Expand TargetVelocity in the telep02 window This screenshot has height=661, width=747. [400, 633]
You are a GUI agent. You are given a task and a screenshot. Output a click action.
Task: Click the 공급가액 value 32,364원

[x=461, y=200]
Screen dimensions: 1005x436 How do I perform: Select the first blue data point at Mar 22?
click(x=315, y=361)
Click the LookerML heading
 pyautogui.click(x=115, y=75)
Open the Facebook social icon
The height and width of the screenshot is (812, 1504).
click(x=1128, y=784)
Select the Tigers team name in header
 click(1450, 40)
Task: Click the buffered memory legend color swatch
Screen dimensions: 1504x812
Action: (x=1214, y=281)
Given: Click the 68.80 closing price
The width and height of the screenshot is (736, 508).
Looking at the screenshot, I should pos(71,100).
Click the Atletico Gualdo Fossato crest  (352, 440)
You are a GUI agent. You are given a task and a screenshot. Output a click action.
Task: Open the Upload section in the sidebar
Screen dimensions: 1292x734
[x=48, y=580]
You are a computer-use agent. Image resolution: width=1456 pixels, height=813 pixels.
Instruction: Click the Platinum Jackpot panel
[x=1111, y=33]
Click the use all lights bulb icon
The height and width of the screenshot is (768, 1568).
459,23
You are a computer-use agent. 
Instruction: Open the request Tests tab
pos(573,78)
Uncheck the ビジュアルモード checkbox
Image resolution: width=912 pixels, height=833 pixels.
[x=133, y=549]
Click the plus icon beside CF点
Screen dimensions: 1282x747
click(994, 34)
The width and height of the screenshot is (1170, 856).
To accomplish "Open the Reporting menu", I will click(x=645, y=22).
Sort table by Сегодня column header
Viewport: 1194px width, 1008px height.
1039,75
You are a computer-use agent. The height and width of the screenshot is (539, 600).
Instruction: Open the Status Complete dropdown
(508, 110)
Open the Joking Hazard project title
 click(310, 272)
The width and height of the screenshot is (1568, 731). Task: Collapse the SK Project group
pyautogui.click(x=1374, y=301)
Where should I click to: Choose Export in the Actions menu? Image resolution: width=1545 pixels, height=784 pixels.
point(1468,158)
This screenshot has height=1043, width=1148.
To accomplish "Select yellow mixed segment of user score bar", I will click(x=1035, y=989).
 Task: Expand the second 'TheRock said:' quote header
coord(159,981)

* Goal of the exercise
Repeat the rows above word for word.

* Exercise answer
Expand TargetVelocity in the telep02 window This screenshot has height=661, width=747. [400, 633]
You are a GUI agent. You are given a task and a screenshot. Output a click action.
Task: Click the 공급가액 value 32,364원

[x=461, y=200]
Screen dimensions: 1005x436 How do I perform: Select the first blue data point at Mar 22?
click(x=315, y=361)
Click the LookerML heading
 pyautogui.click(x=115, y=75)
Open the Facebook social icon
The height and width of the screenshot is (812, 1504).
click(x=1128, y=784)
Select the Tigers team name in header
 click(1450, 40)
Task: Click the buffered memory legend color swatch
Screen dimensions: 1504x812
Action: (x=1214, y=281)
Given: Click the 68.80 closing price
The width and height of the screenshot is (736, 508).
Looking at the screenshot, I should pos(71,100).
Click the Atletico Gualdo Fossato crest  (352, 440)
You are a GUI agent. You are given a task and a screenshot. Output a click action.
Task: Open the Upload section in the sidebar
Screen dimensions: 1292x734
[x=48, y=580]
You are a computer-use agent. Image resolution: width=1456 pixels, height=813 pixels.
Instruction: Click the Platinum Jackpot panel
[x=1111, y=33]
Click the use all lights bulb icon
The height and width of the screenshot is (768, 1568).
459,23
You are a computer-use agent. 
Instruction: Open the request Tests tab
pos(573,78)
Uncheck the ビジュアルモード checkbox
Image resolution: width=912 pixels, height=833 pixels.
[x=133, y=549]
Click the plus icon beside CF点
Screen dimensions: 1282x747
click(994, 34)
The width and height of the screenshot is (1170, 856).
To accomplish "Open the Reporting menu", I will click(x=645, y=22).
Sort table by Сегодня column header
Viewport: 1194px width, 1008px height.
1039,75
You are a computer-use agent. The height and width of the screenshot is (539, 600).
Instruction: Open the Status Complete dropdown
(508, 110)
Open the Joking Hazard project title
 click(310, 272)
The width and height of the screenshot is (1568, 731). Task: Collapse the SK Project group
pyautogui.click(x=1374, y=301)
Where should I click to: Choose Export in the Actions menu? Image resolution: width=1545 pixels, height=784 pixels.
point(1468,158)
This screenshot has height=1043, width=1148.
To accomplish "Select yellow mixed segment of user score bar", I will click(x=1035, y=989).
 Task: Expand the second 'TheRock said:' quote header
coord(159,981)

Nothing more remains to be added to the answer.